El hecho implica que entre julio y septiembre pasados, 63 por ciento de las 51 millones de personas con trabajo en el país recibían menos de dos salarios mínimos cuando un año atrás eran 57.91 por ciento de 55 millones de ocupados.

Trabajar no es suficiente para garantizar que una familia pueda adquirir bienes básicos, incluso comer, según David Kaplan, investigador de mercados laborales en el Banco Interamericano de Desarrollo (BID).

En una publicación en redes sociales el investigador explicó que si bien el dato de pobreza laboral entre julio y septiembre marca una diferencia respecto al 52 por ciento alcanzado en el segundo trimestre de 2020, el indicador se mantiene por arriba de lo registrado en los últimos 14 años, según un reporte del diario La Jornada.

Con base en los cálculos del investigador del BID, 56 millones 515 mil personas –de un estimado de 127 millones que habitan en el país– no cuentan con recursos suficientes para comer o cubrir otras necesidades básicas, pese a que alguien de la familia trabaja.

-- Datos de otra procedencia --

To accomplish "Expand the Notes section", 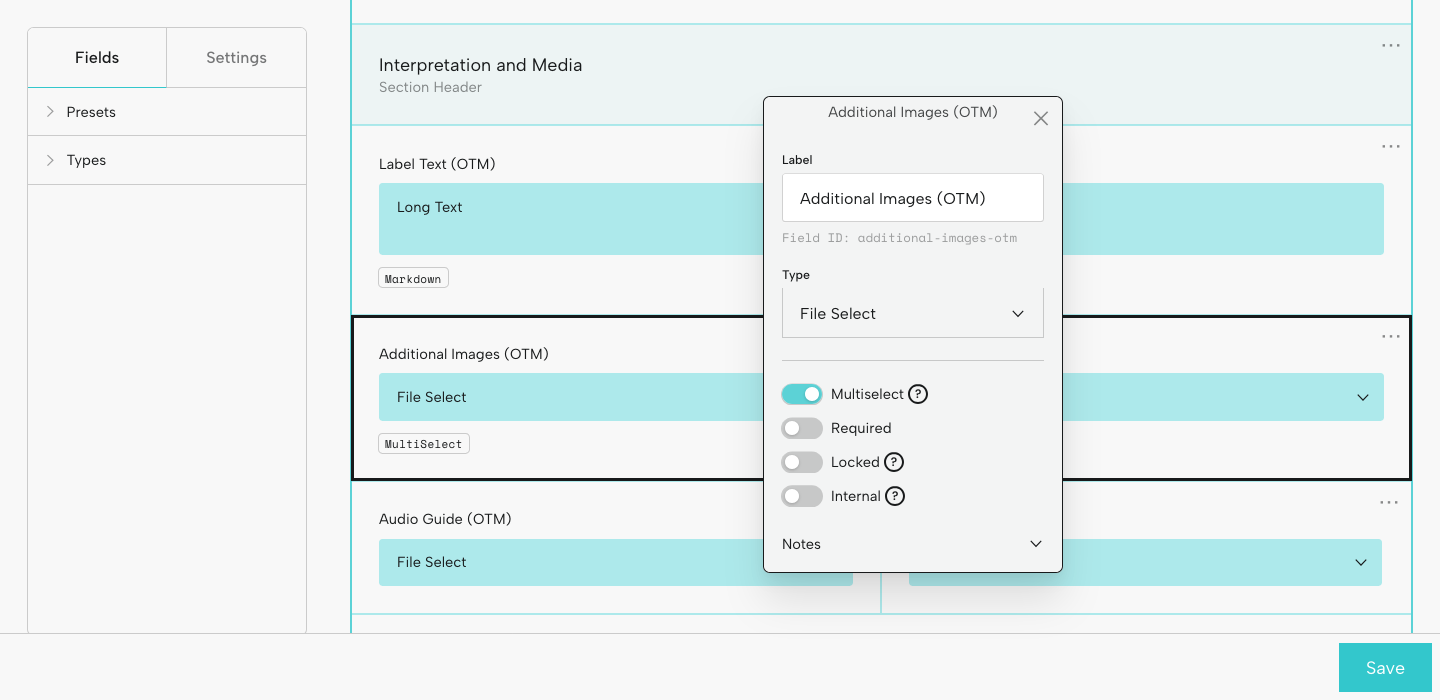I will coord(912,544).
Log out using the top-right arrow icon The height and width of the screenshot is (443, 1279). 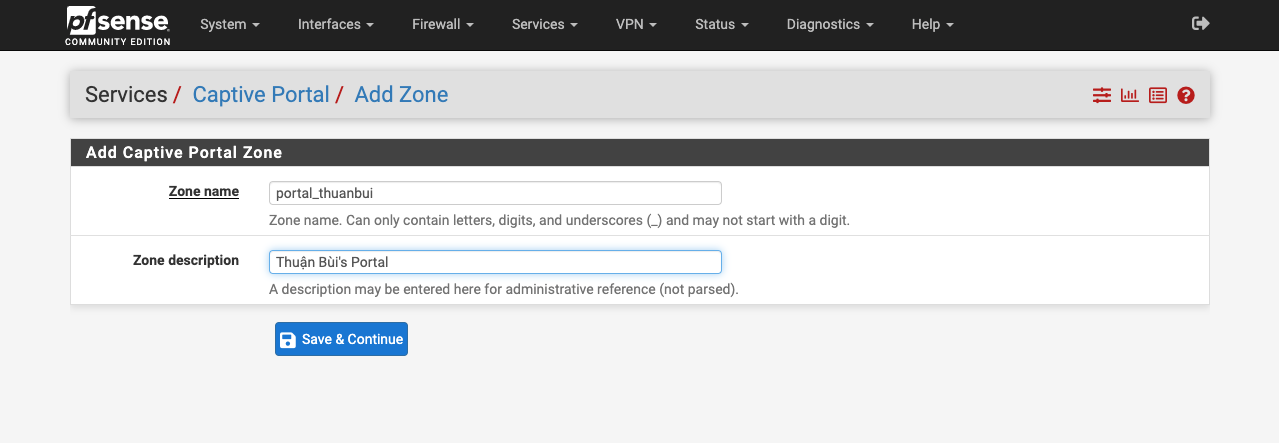[x=1201, y=24]
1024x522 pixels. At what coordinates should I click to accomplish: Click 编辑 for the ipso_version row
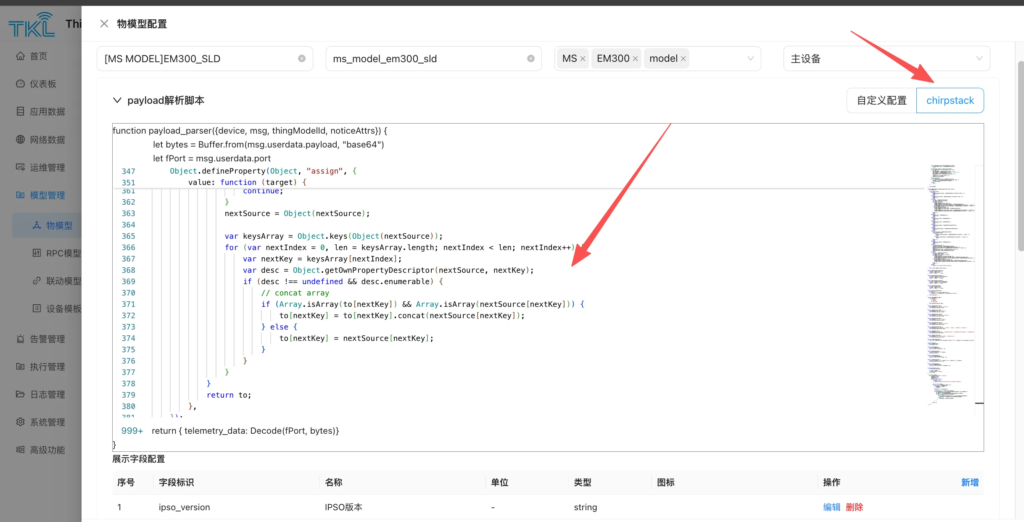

En octubre pasado, José Nabor Cruz, secretario ejecutivo del Consejo Nacional de Evaluación de la Política de Desarrollo Social, adelantó a diputados que la crisis derivada de la pandemia podría resultar entre 6 y 10 millones de personas más en situación de pobreza laboral.

Entre julio y septiembre, el número de personas con un ingreso laboral no mayor a los dos salarios mínimos cayó en 3 millones 77 mil, respecto del primer trimestre del año, exhibe la Encuesta Nacional de Ocupación y Empleo que elabora Inegi.

El organismo también informó que se redujo en 3 millones 810 mil el número de trabajadores sin acceso a prestaciones laborales, lo que implica que una buena parte de los empleos que no se han recuperado pertenecen al sector informal.